Gonorrhea Could Become Untreatable, UK's Chief Medical Officer Warns
In a warning issued just months after the outbreak of a highly drug-resistant gonorrhea strain in the region, England’s chief medical officer warned Sunday that the disease could soon become untreatable. Dame Sally Davies urged General Practitioners (GPs) and pharmacies to ensure that they are prescribing the correct drugs to treat the bacterial infection, according to media reports Sunday.

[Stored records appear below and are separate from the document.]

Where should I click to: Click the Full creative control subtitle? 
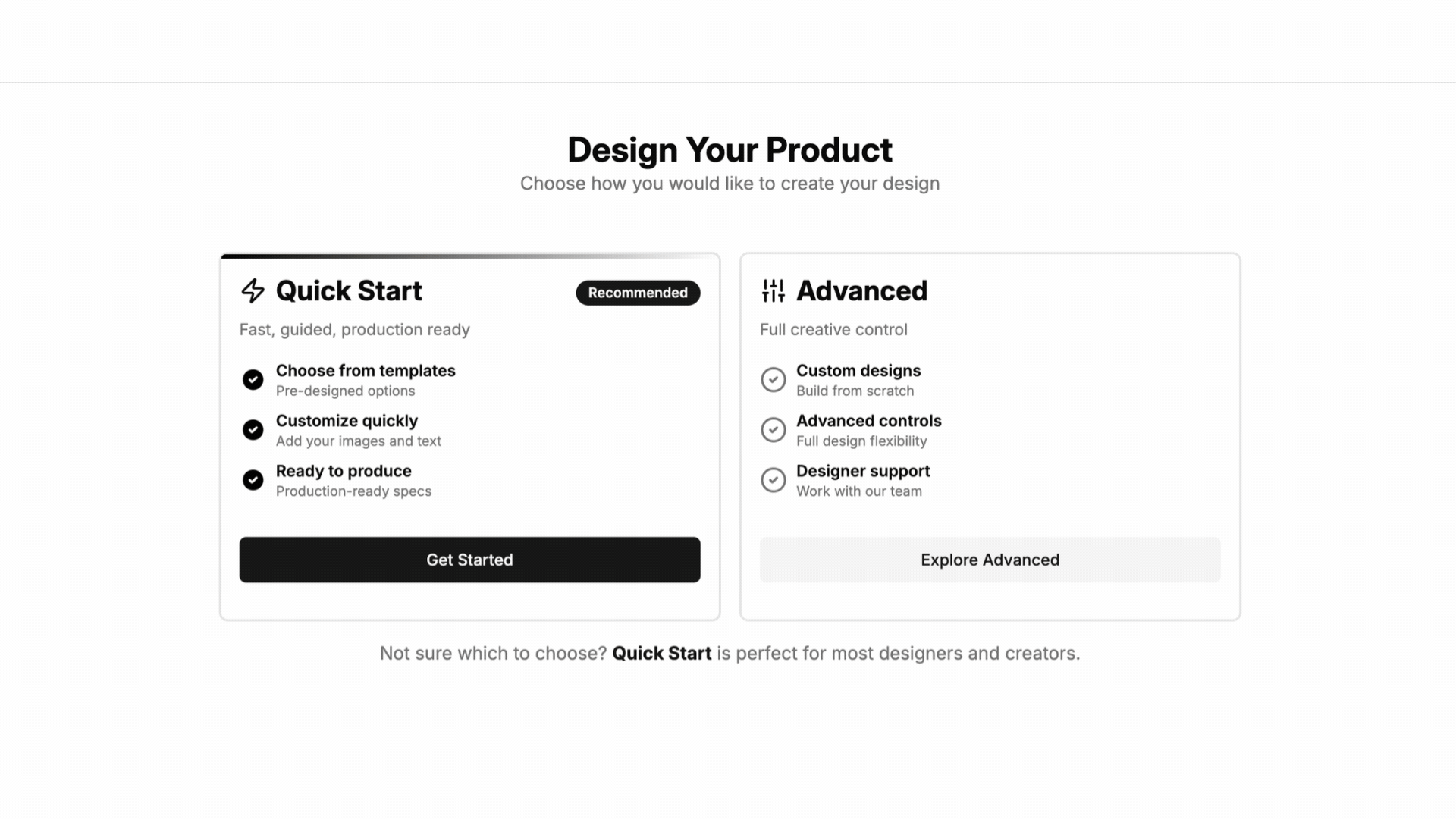point(833,330)
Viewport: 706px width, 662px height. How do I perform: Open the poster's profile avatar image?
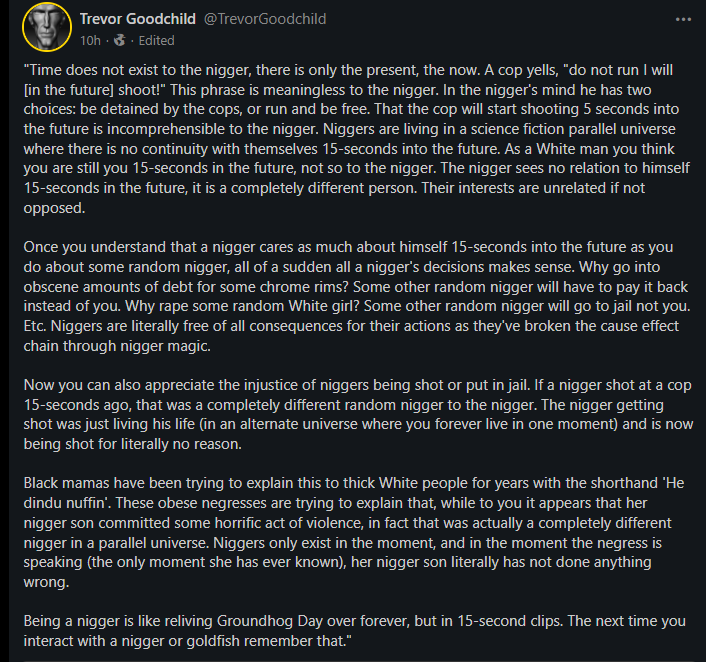pyautogui.click(x=47, y=27)
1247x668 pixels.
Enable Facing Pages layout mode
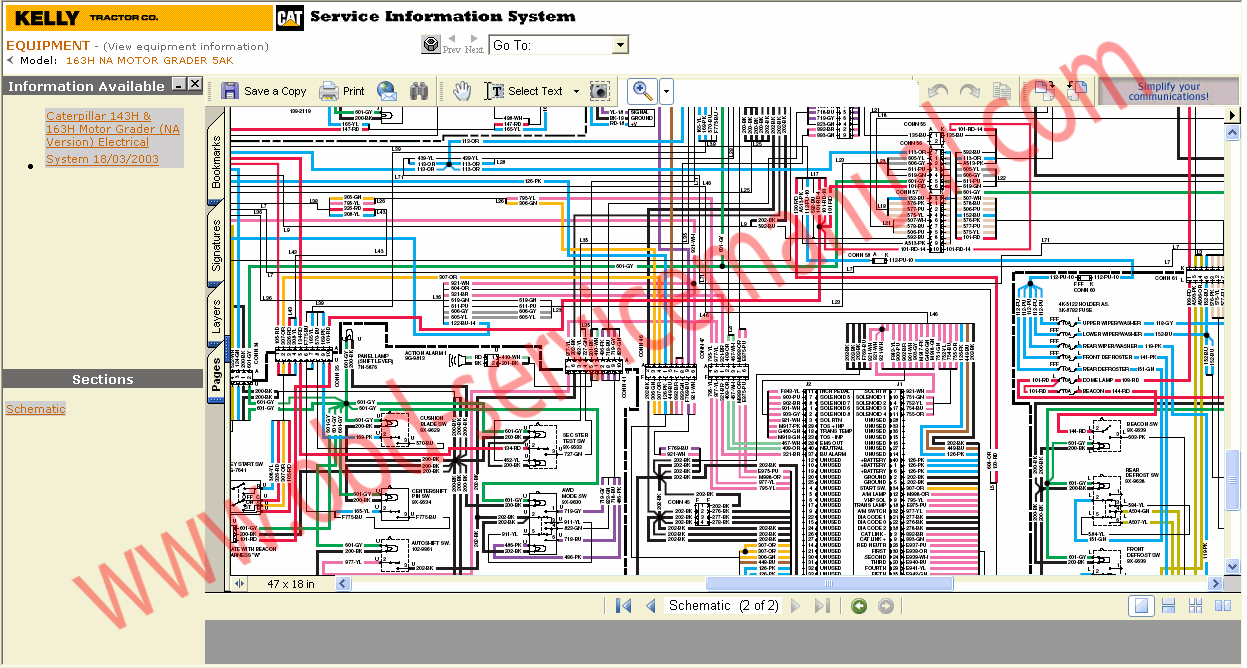click(1222, 605)
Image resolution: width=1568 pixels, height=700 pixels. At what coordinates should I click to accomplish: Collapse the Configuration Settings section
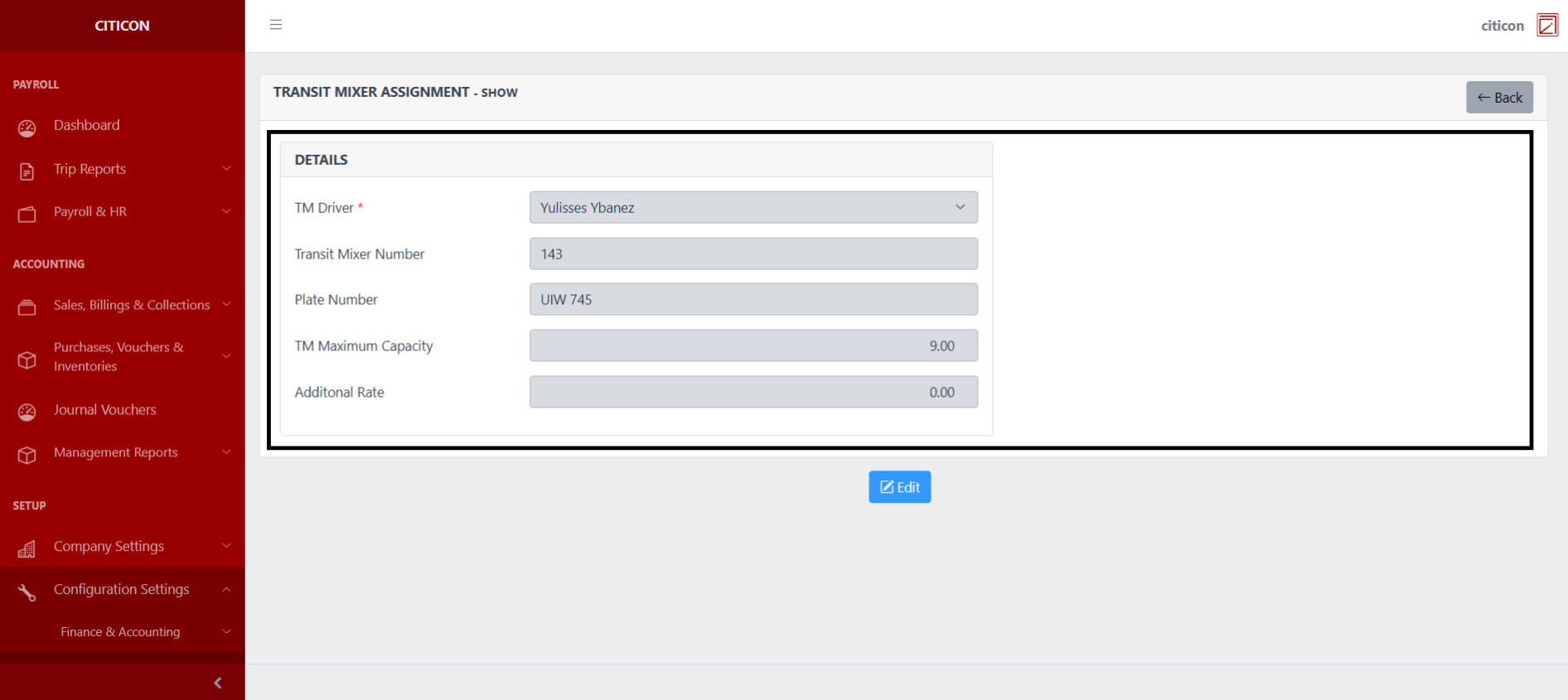(122, 589)
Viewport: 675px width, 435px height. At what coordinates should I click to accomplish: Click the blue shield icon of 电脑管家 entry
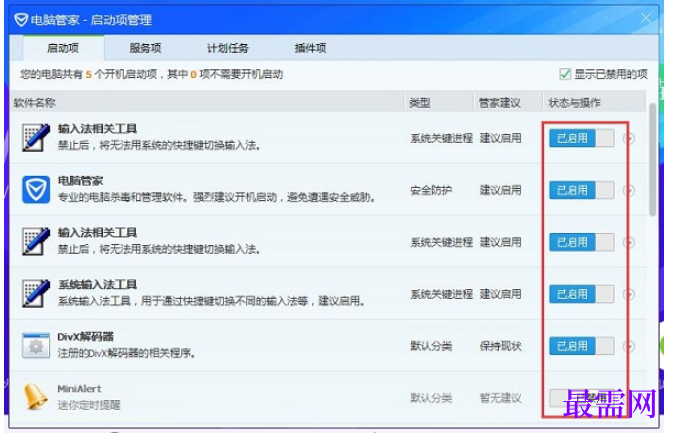coord(35,190)
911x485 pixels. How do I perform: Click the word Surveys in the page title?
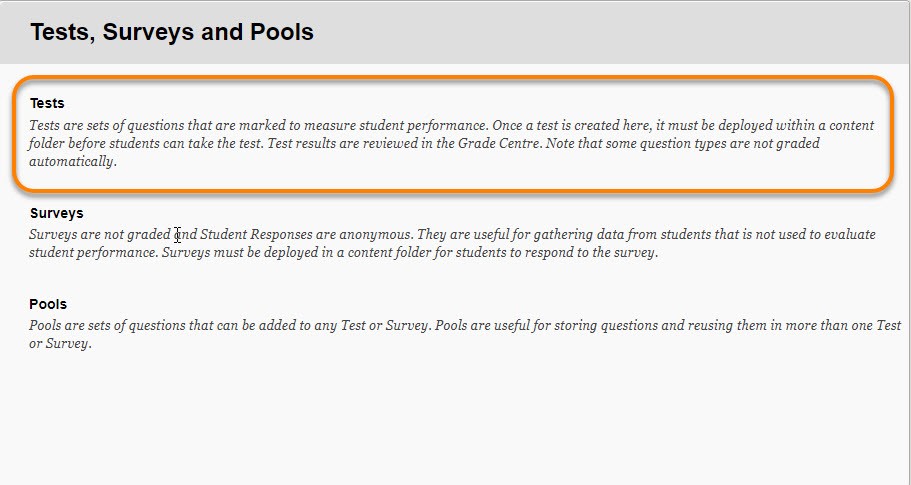click(149, 32)
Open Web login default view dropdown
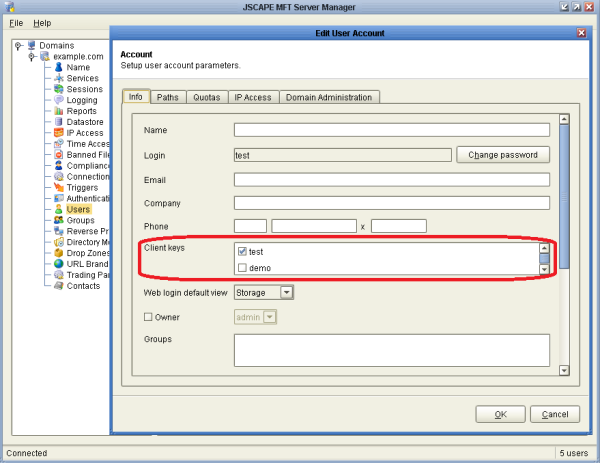This screenshot has height=463, width=600. coord(285,292)
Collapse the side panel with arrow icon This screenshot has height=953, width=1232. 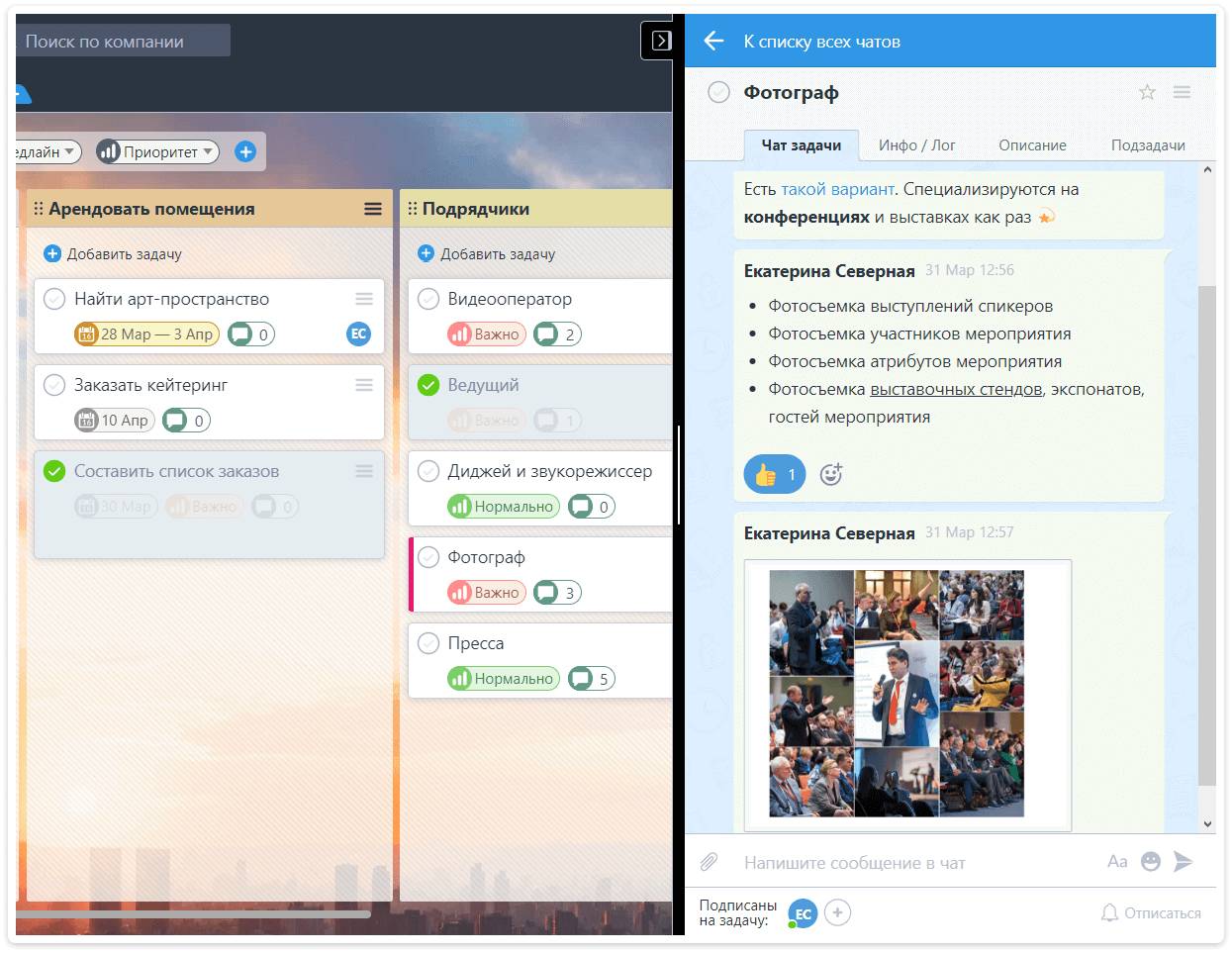[x=661, y=41]
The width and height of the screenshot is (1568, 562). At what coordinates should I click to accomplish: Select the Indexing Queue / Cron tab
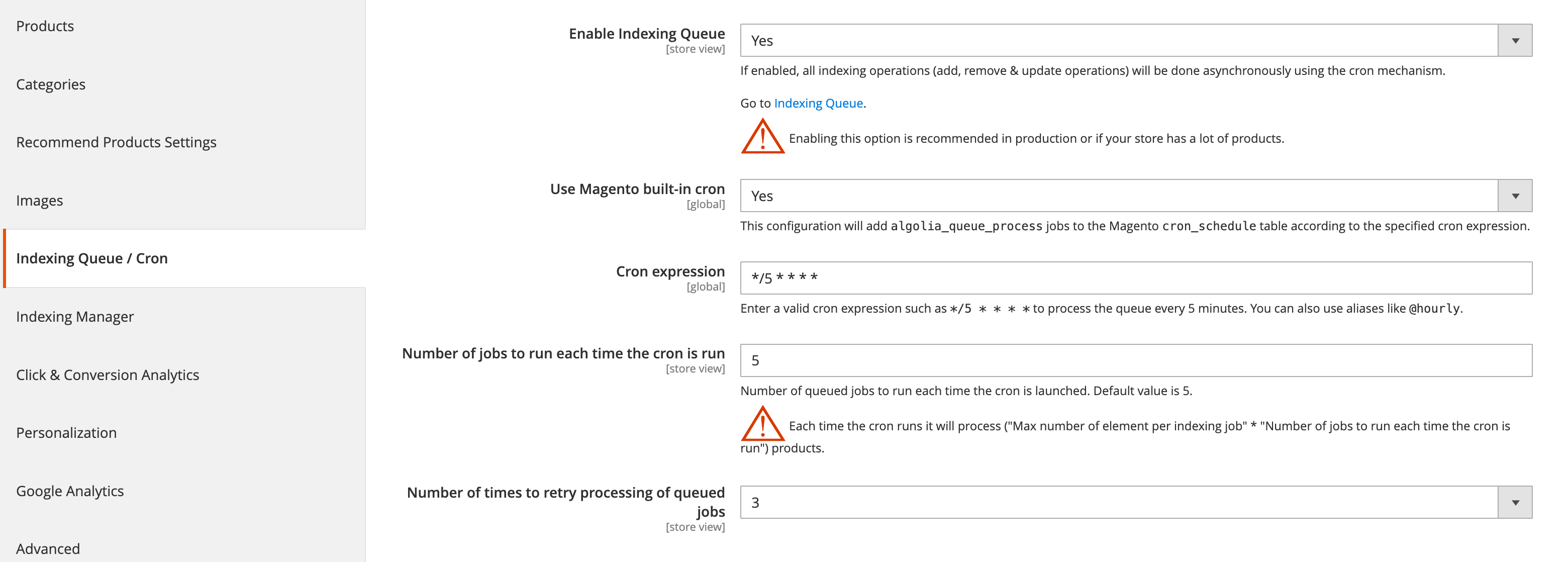[92, 258]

“Gonorrhea is at risk of becoming an untreatable disease due to the continuing emergence of antimicrobial resistance,” Davies reportedly wrote, in a letter to GPs and pharmacies. “Gonorrhea has rapidly acquired resistance to new antibiotics, leaving few alternatives to the current recommendations. It is therefore extremely important that suboptimal treatment does not occur.”
In recent years, as patients resort to indiscriminate use of antibiotics, emergence of “superbugs” has become a major healthcare crisis. Last December, a British government-commissioned review warned that growing resistance to drugs could cast medicine “back to the dark ages” and lead to the death of over 10 million people across the globe by 2050.
In the case of gonorrhea, a sexually transmitted infection that is currently the second most common bacterial STI in the U.K. after chlamydia, research published earlier this year indicated that doctors in the country were still prescribing the antibiotic ciprofloxacin, even though it was no longer effective in at least a third of the cases.
And, in September, the British Association for Sexual Health and HIV (BASHH) reported that at least 16 cases of the so-called “super-gonorrhea,” which is resistant to first-line antibiotic azithromycin, were detected in several parts of England since March, raising further concerns that this bacterial strain may spread across the country.
“We're really pleased that the chief medical officer has stressed that gonorrhea needs this approach to treatment due to the rapid development of resistance,” BASHH President Jan Clarke told the BBC. “We need to protect what we've got and we need to encourage pharmacists and general practitioners to follow first-line treatment.”